L’association Africculture a procédé, ce 12 juin 2026 à Ouagadougou, à l’ouverture officielle du Centre culturel et artistique Yaoléem-Nééré, qui signifie « un lendemain meilleur ». Dédié à la formation, à la création et à la promotion des arts plastiques et visuels, ce nouvel espace se veut un cadre d’expression et d’épanouissement pour les jeunes, les artistes et les passionnés de culture.
La cérémonie a réuni des représentants de plusieurs corps des Forces de défense et de sécurité (FDS), des acteurs culturels, des partenaires ainsi que des invités venus découvrir ce nouveau temple de l’art. À travers cette initiative, les promoteurs entendent mettre la création au service de la résilience et de la reconstruction des combattants blessés au front, tout en offrant un espace accessible à tous.
Prenant la parole à l’occasion de cette inauguration, le directeur du centre, l’adjudant Abdoul Rasmané Ouédraogo, est revenu sur la genèse du projet. « L’idée de mettre en place ce centre est née de notre volonté, en tant qu’artistes plasticiens, civils et FDS, unis au sein d’une même association.
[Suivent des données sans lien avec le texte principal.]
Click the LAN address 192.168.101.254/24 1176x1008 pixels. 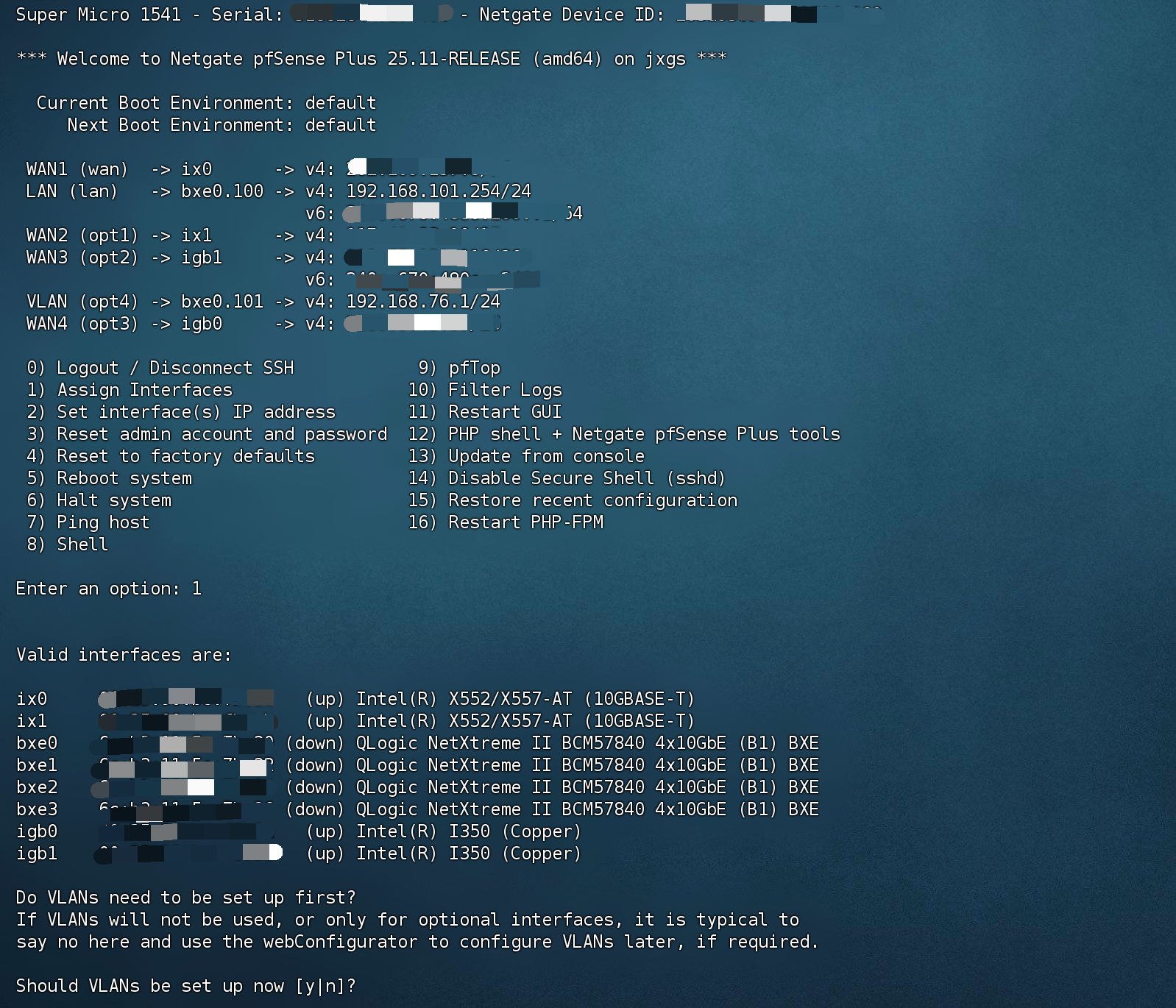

Notre objectif est de promouvoir l’art et la culture, et de contribuer, à travers notre savoir-faire, à la résilience et à la reconstruction de nos camarades », a-t-il déclaré.
Pour lui, le Centre culturel et artistique Yaoléem-Nééré se veut un lieu de partage, d’apprentissage et de création où les blessés de guerre pourront exprimer leur potentiel artistique et reprendre confiance en eux.
Représentant le ministre d’État, en charge de la guerre, le colonel-major Norbert Koudougou a salué une initiative salvatrice, qu’il considère comme une opportunité d’accompagnement et de valorisation des combattants ayant servi la Nation.
« C’est vraiment une belle initiative car, au-delà du combat sur le terrain, c’est une occasion de soutenir nos combattants qui ont, d’une manière ou d’une autre, contribué à la défense du territoire et qui se retrouvent aujourd’hui dans des situations difficiles du fait de leurs blessures », a-t-il soutenu.
L’art au service du développement personnel
L’ouverture du centre a été marquée par la vente aux enchères d’un tableau réalisé par l’un des artistes. L’œuvre a été acquise à hauteur de 300 000 F CFA. La cérémonie s’est poursuivie par une visite des locaux, la présentation des œuvres exposées ainsi que le vernissage officiel des tableaux réalisés par les officiels.
Le Centre culturel et artistique Yaoléem-Nééré propose plusieurs services, notamment un espace de lecture et une bibliothèque, des formations professionnelles et artistiques, ainsi que diverses activités culturelles. Le centre accueille également les adultes à travers des sessions de peinture organisées les week-ends, en groupe ou en individuel, dans un cadre propice à l’inspiration et à l’échange.
À travers cette initiative, les promoteurs ambitionnent de faire de Yaoléem-Nééré un lieu de référence où l’art contribue à la valorisation de la culture, à l’épanouissement des talents et à la réhabilitation des héros tombés pour la patrie.